'''
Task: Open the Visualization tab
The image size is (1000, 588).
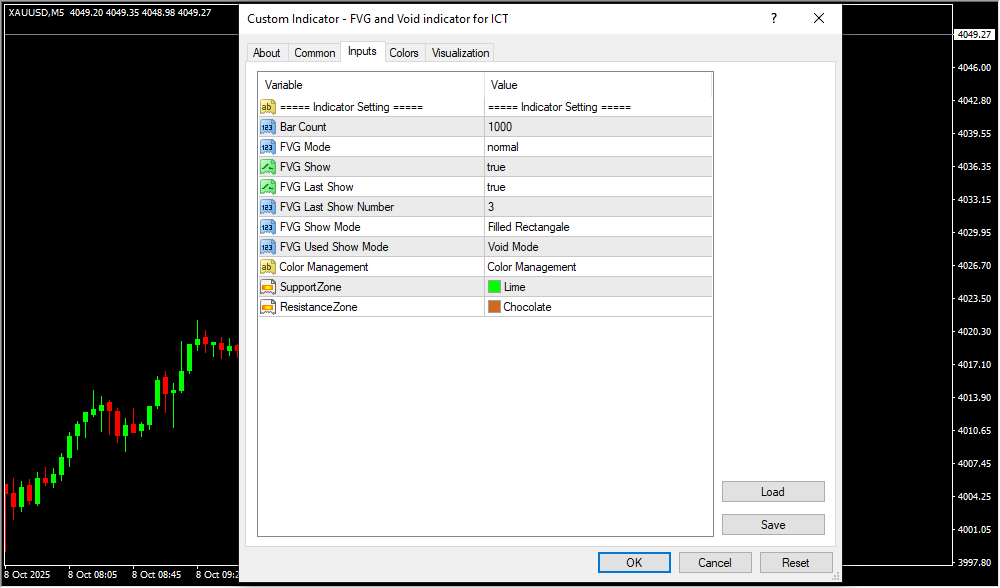Action: coord(460,53)
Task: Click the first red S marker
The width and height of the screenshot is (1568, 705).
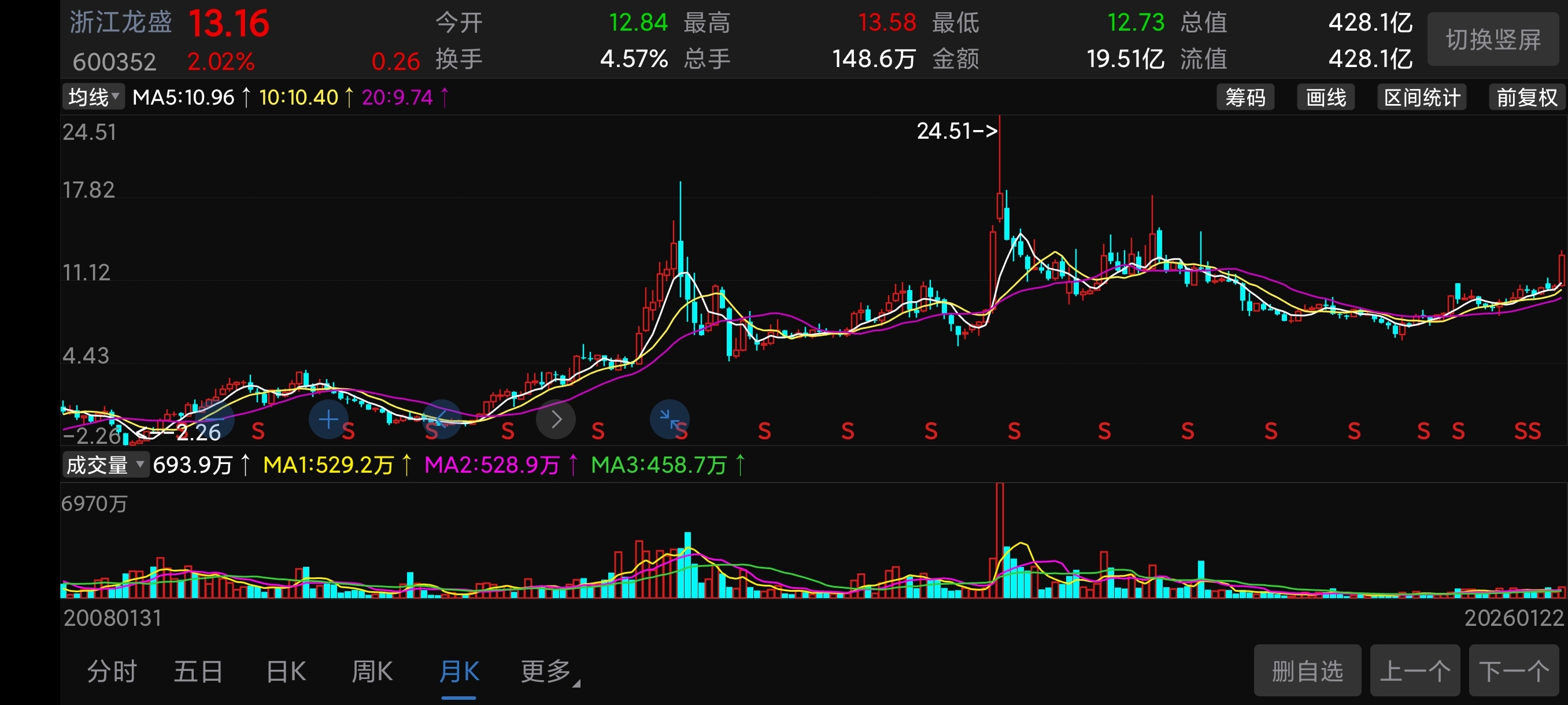Action: click(258, 432)
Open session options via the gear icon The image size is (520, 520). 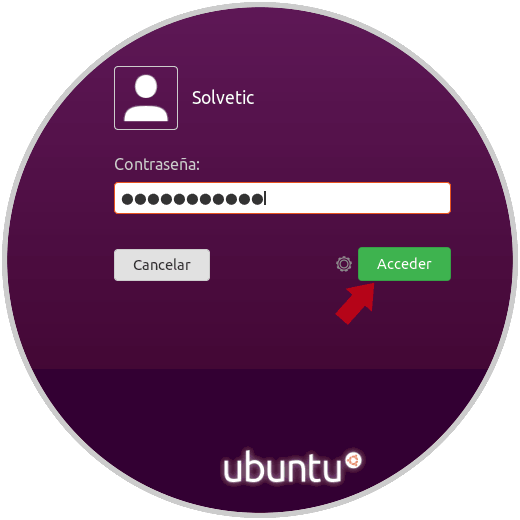(344, 264)
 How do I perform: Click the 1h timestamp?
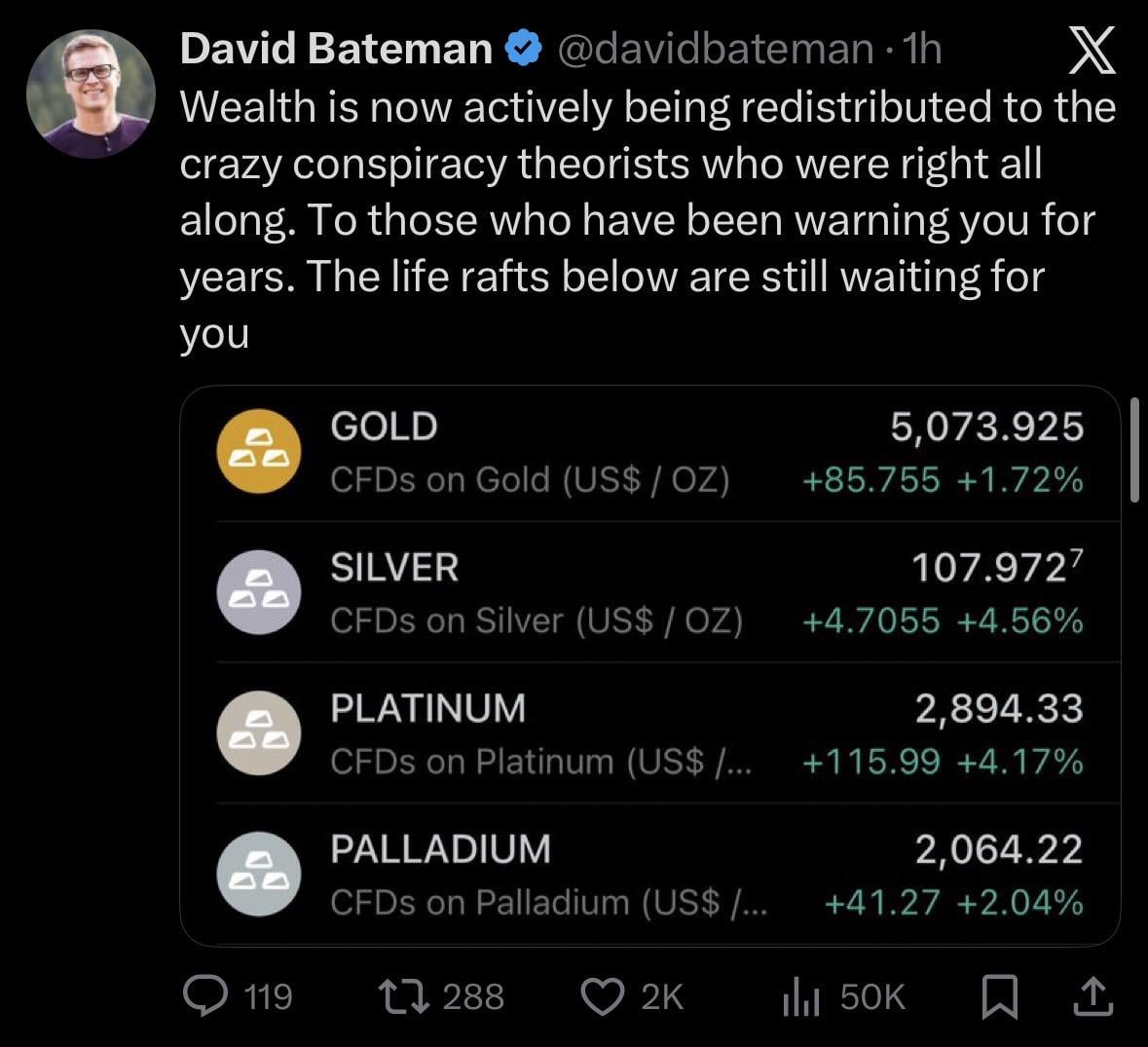point(922,49)
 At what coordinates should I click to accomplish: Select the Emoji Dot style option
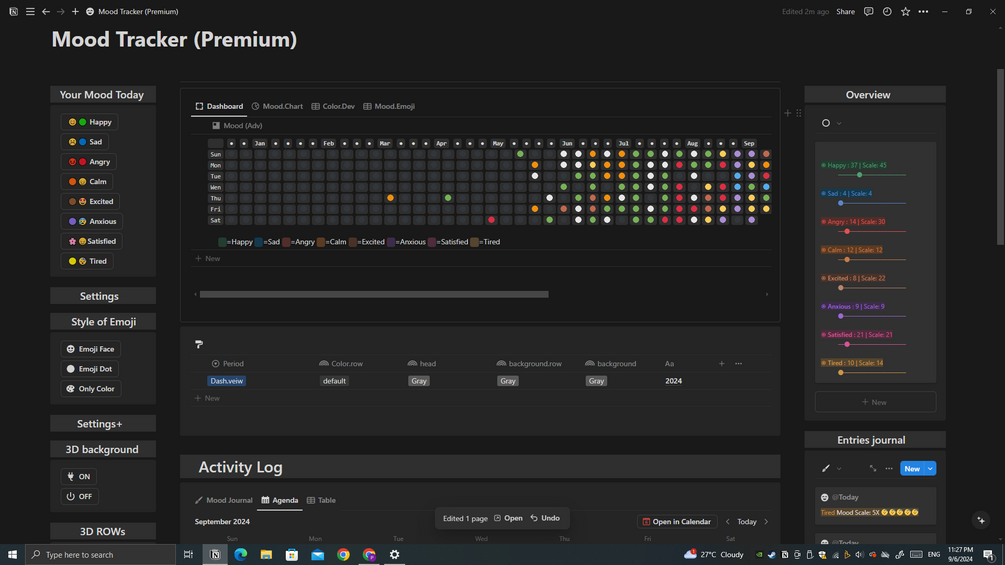coord(90,369)
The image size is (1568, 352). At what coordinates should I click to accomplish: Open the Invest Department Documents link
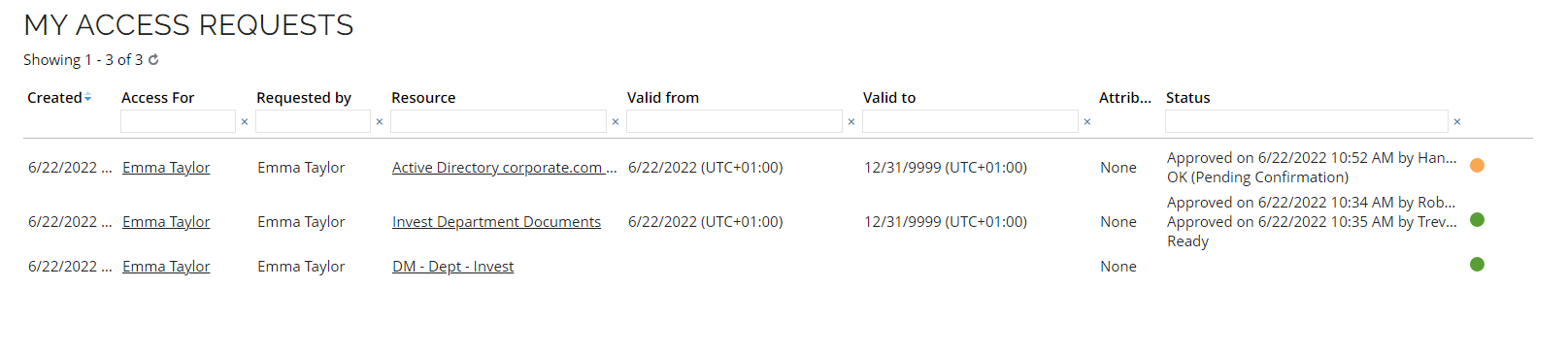[496, 222]
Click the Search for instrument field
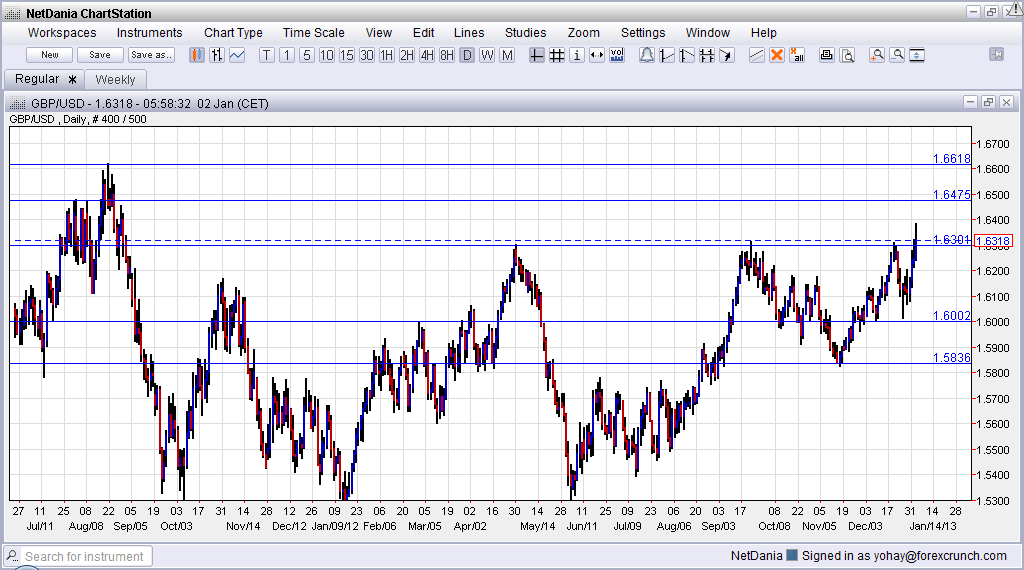 pos(85,556)
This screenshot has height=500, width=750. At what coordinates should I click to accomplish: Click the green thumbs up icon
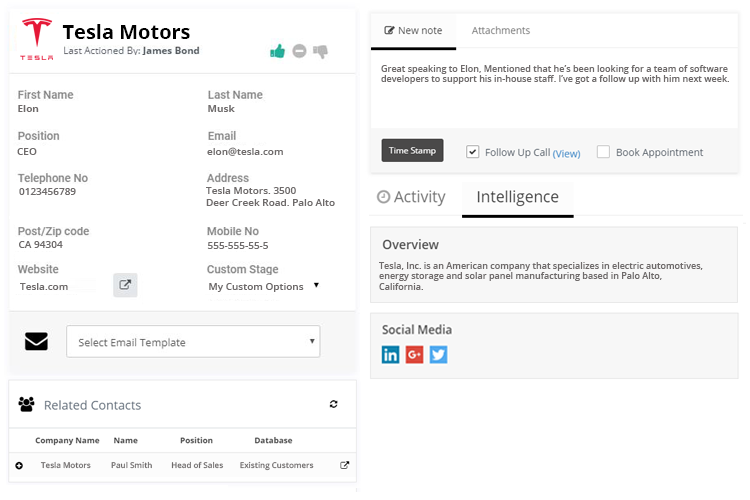click(x=278, y=51)
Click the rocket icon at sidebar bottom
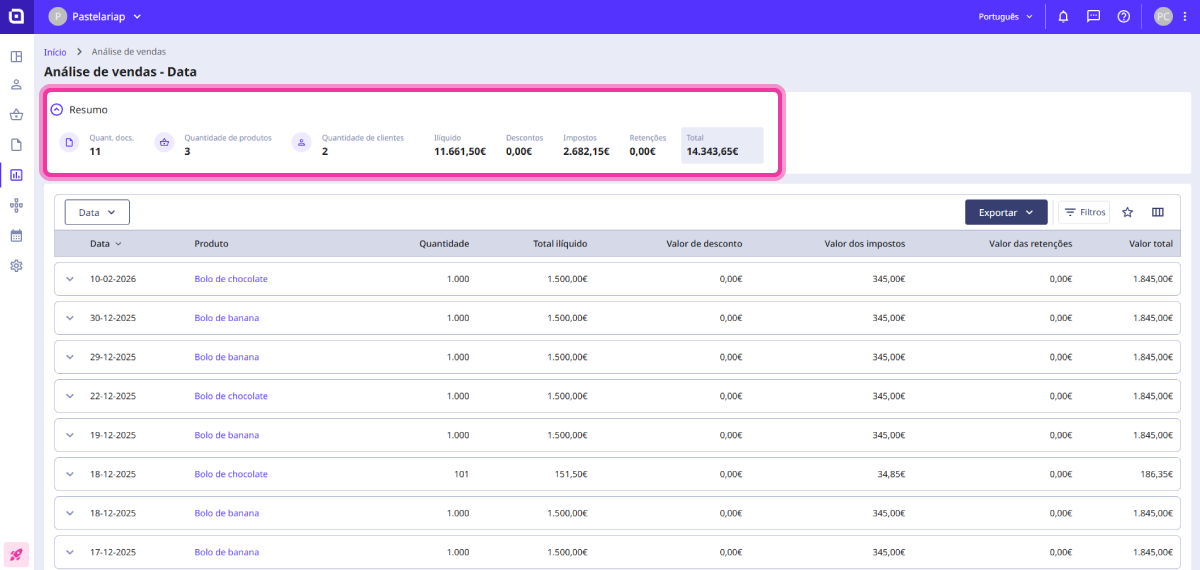This screenshot has height=570, width=1200. (16, 553)
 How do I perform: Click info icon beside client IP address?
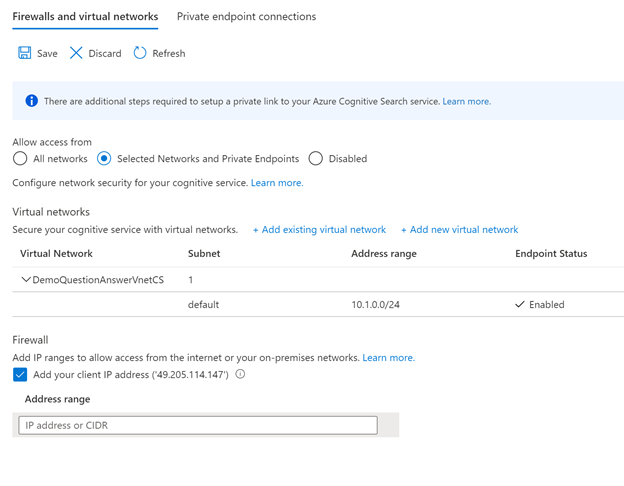pos(240,374)

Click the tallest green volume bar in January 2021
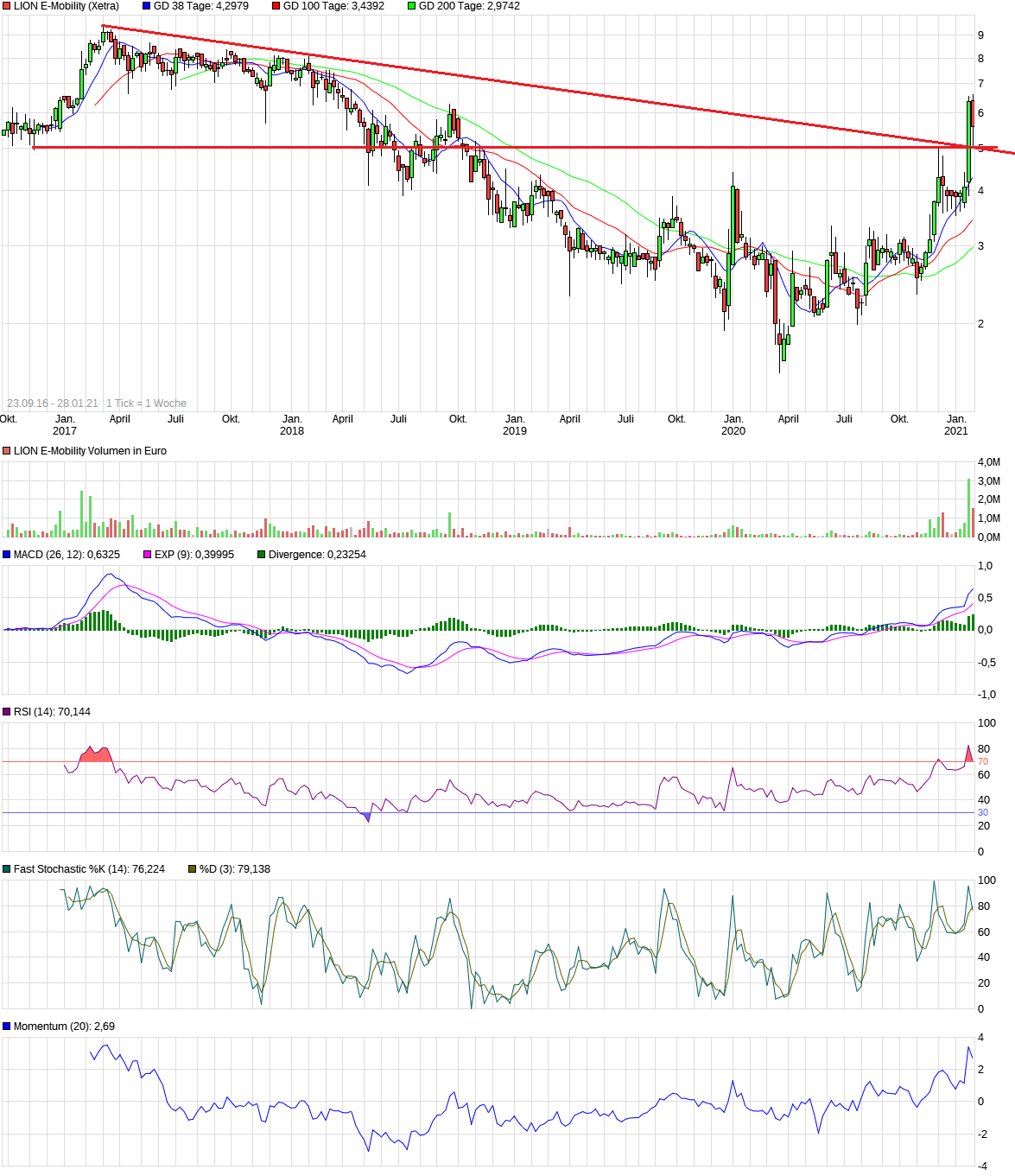click(968, 508)
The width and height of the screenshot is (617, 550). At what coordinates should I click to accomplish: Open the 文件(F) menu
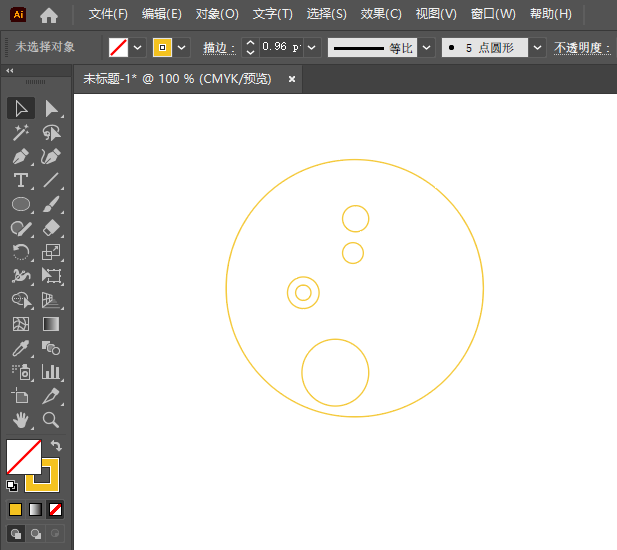pos(108,14)
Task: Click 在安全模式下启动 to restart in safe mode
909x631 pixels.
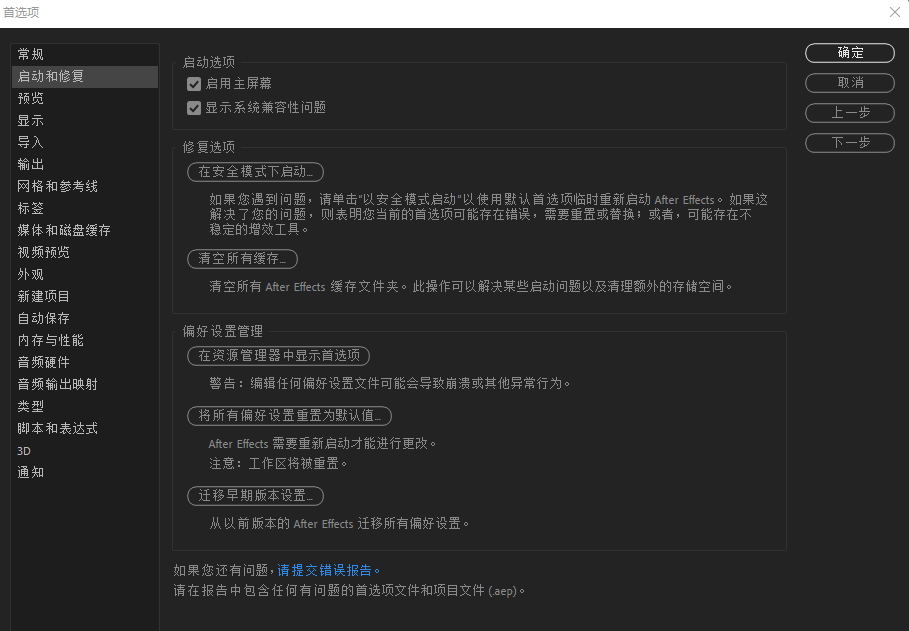Action: click(x=255, y=172)
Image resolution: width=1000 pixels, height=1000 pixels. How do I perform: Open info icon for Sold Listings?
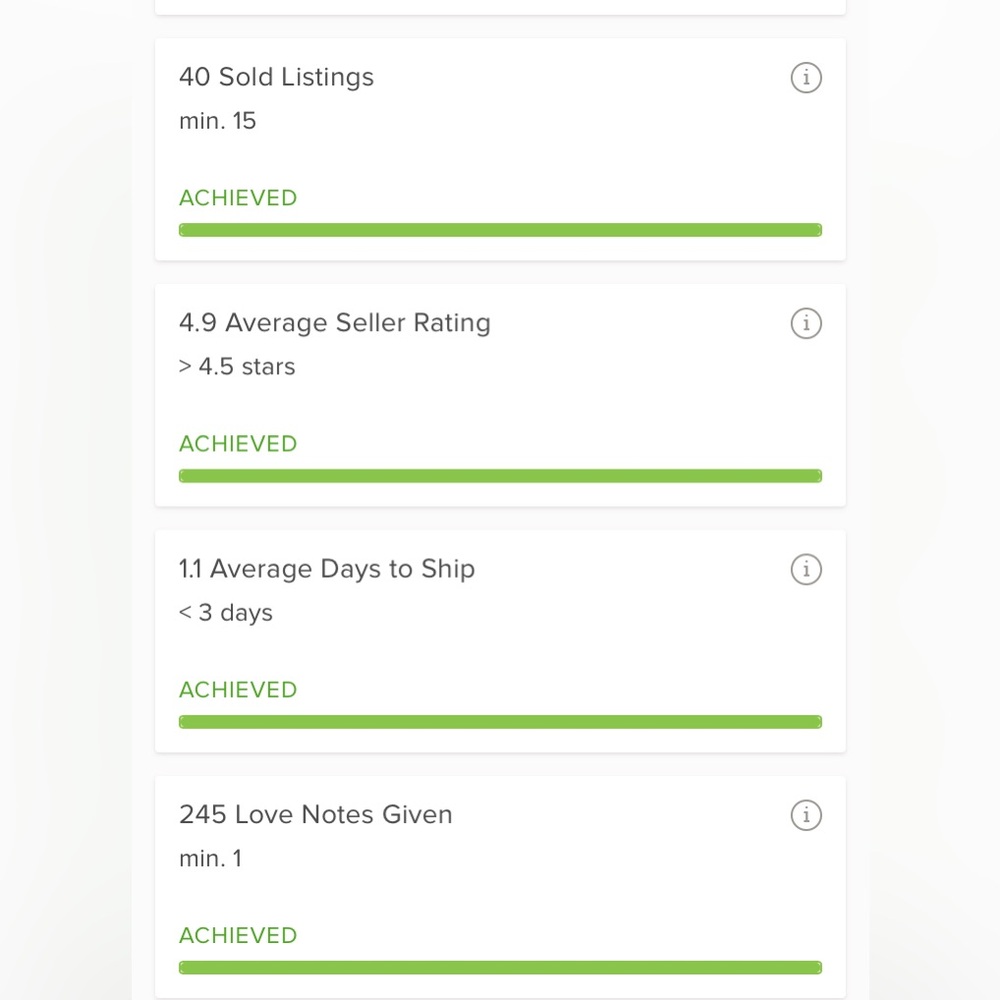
'''
Problem requirements – Rewrite the entries as a JSON list of strings with one string per line, beginning at the line containing "Click the tallest" and ending with the line containing "pos(108,14)", both included. Omit blank lines and the pictures.

Task response –
[
  "Click the tallest green volume bar in January 2021",
  "click(968, 508)",
  "The width and height of the screenshot is (617, 550). At what coordinates should I click to accomplish: Open the 文件(F) menu",
  "pos(108,14)"
]